Major player in the global liquefied natural gas (LNG) sector that harnesses Nigeria’s vast natural gas resources and produces LNG and natural gas liquids for export, Nigeria Liquefied Natural Gas (NLNG) Limited, has donated $150,000 worth of medical equipment to the Bayelsa State government in a bid to combat the COVID-19 pandemic, as part of its social responsibility. Dr. Peter Akpe, Deputy Chief of Staff stated that the already strong relationship between the state and the organization is set to grow even stronger, considering the huge gas deposits being exploited in the state. Iyono Fatai-Williams, General Manager, External Relations of NLNG, said the donation was part of the NNPC – oil industry joint intervention to support the state Ministry of Health and the Niger Delta University Teaching Hospital in the fight against the pandemic.
On Thursday 16 July, crude prices fell 1% reacting to the decision by the Organization of the Petroleum Exporting Countries and allies (OPEC+) from a day earlier to rollback 20% of production cuts that it had maintained since the start of May 2020. The U.S. West Texas Intermediate crude futures were down 1.0% at $40.77 a barrel at 9:15 AM ET (13:15 GMT), while Brent crude futures were down 0.7% at $43.48 a barrel. The U.S. Energy Information Administration’s weekly report for Wednesday 15 July showed a fall in crude oil inventories by 7.5 million barrels to 531.7 million barrels from the week ending 10 July, against analysts’ forecast of a draw of 2.098 million barrels.

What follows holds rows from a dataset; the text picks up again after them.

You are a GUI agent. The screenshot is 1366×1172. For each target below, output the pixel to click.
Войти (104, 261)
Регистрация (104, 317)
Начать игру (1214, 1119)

The Joint Ministerial Monitoring Committee said on Wednesday 15 July that 7.7 million barrels a day (bpd) will be withheld from the market from August onward, compared with the 9.6 million bpd in July. Some say that a 2-million-barrel reduction in OPEC cuts could go a long way in negating weekly draws in U.S. crude. Saudi Arabia’s Minister of Energy, H.E. Prince Abdulaziz bin Salman said he was confident the extra supply would be easily absorbed by the market as demand recovers. Others are less convinced by the strength of the pick-up in consumption. The pace of oil-demand improvements is starting to slow, driven by a sharp pullback in the U.S., according to Goldman Sachs Group Inc. OPEC+ plans to intensify back output cuts further to 5.8 million bpd between January 2021 and April 2022.